Quando il clinico è nella stanza con il paziente, si espone ai suoi vissuti, alle sue problematiche, alla sua storia, alla sua sofferenza, alla sua pulsione, alle sue richieste. Esporsi, vuol dire lasciarsi toccare. Questo 'lasciarsi toccare' è fondamentale per il lavoro e allo stesso tempo deve essere ben utilizzato, utilizzato in modo etico. Ciò significa che se il clinico è toccato su un piano 'personale', non è dal medesimo piano che egli poi dovrà rispondere.
Ogni volta, piuttosto, dovrà poter lui stesso osservare il materiale emerso (del paziente) e riporgerlo , secondo tempi e modalità del paziente stesso, e non secondo i propri. Quest'operazione, l'unica che permette un lavoro etico e che vede il clinico come strumento della cura e in quanto tale differenziato dal paziente, è consentita dall'utilizzo dell'Analisi personale e della Supervisione. In questo senso, lo strumento-clinico si avvale, per funzionare bene, di altri due strumenti.

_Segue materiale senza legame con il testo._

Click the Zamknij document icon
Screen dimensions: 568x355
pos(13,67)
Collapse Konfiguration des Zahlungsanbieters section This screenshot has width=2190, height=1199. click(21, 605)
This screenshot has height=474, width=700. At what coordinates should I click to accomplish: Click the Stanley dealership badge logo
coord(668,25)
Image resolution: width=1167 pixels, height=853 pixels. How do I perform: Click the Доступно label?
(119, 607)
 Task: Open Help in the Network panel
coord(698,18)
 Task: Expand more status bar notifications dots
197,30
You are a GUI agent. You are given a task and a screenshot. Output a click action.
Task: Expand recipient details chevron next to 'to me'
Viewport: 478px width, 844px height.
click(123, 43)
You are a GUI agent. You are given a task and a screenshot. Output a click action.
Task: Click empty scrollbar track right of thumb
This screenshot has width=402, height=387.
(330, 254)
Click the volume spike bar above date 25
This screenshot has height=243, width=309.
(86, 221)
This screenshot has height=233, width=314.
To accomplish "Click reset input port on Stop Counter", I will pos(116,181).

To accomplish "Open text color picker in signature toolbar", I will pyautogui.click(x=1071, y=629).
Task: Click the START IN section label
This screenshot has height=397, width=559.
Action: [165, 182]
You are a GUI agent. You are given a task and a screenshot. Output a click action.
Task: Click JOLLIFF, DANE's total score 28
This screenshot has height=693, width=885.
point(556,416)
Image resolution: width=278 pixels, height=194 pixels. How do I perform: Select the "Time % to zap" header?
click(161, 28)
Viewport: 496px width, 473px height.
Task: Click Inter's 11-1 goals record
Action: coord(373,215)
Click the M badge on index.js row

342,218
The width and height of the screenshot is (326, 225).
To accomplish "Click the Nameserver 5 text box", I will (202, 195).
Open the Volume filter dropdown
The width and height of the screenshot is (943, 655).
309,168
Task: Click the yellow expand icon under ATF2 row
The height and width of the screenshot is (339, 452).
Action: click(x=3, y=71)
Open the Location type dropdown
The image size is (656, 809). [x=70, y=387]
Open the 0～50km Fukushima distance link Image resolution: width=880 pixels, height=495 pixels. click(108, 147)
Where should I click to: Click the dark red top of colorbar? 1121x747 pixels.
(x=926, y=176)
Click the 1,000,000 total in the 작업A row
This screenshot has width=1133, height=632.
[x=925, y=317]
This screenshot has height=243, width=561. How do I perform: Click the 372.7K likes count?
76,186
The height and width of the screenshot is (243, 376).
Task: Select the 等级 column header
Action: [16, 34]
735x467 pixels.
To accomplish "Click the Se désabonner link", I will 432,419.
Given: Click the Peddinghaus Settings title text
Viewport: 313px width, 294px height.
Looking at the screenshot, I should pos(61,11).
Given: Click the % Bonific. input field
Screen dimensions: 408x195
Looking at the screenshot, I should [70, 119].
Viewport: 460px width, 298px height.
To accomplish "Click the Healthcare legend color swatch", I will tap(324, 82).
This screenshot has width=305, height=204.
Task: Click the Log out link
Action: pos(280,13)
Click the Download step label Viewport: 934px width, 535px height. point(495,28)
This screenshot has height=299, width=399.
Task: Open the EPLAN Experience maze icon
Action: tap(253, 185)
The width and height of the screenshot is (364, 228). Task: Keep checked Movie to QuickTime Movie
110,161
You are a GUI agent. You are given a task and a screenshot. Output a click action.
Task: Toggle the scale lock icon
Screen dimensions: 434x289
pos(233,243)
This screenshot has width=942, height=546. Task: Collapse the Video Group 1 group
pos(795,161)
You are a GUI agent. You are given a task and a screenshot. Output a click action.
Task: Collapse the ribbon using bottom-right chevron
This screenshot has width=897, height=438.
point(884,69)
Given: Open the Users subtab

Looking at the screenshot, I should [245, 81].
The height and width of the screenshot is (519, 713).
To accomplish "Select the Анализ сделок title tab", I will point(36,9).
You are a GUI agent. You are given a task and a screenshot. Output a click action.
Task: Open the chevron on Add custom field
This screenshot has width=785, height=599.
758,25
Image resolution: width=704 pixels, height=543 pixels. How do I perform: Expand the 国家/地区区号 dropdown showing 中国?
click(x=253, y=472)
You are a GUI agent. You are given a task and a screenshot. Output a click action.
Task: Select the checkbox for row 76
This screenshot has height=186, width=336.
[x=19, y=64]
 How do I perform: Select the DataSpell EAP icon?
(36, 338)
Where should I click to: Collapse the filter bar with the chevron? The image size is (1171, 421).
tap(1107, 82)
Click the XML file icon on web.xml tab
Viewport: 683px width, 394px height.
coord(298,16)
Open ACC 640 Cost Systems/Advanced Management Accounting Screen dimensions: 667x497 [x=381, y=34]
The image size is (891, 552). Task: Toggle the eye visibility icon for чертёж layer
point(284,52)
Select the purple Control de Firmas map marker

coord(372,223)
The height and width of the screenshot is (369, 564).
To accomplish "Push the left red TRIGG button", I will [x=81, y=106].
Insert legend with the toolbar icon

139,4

Questo permette da un lato di tutelare sia il paziente sia il clinico da derive anti-etiche, come la formazione di diadi clinico-paziente simbiotiche o la prosecuzione cosiddetta 'a pancia' del percorso; dall'altro lato promuove il mantenimento di una giusta esposizione del clinico, evitando al percorso di diventare piuttosto arido, dove si cerca di affrontare la complessità dell'umano con la sola tecnica standardizzata.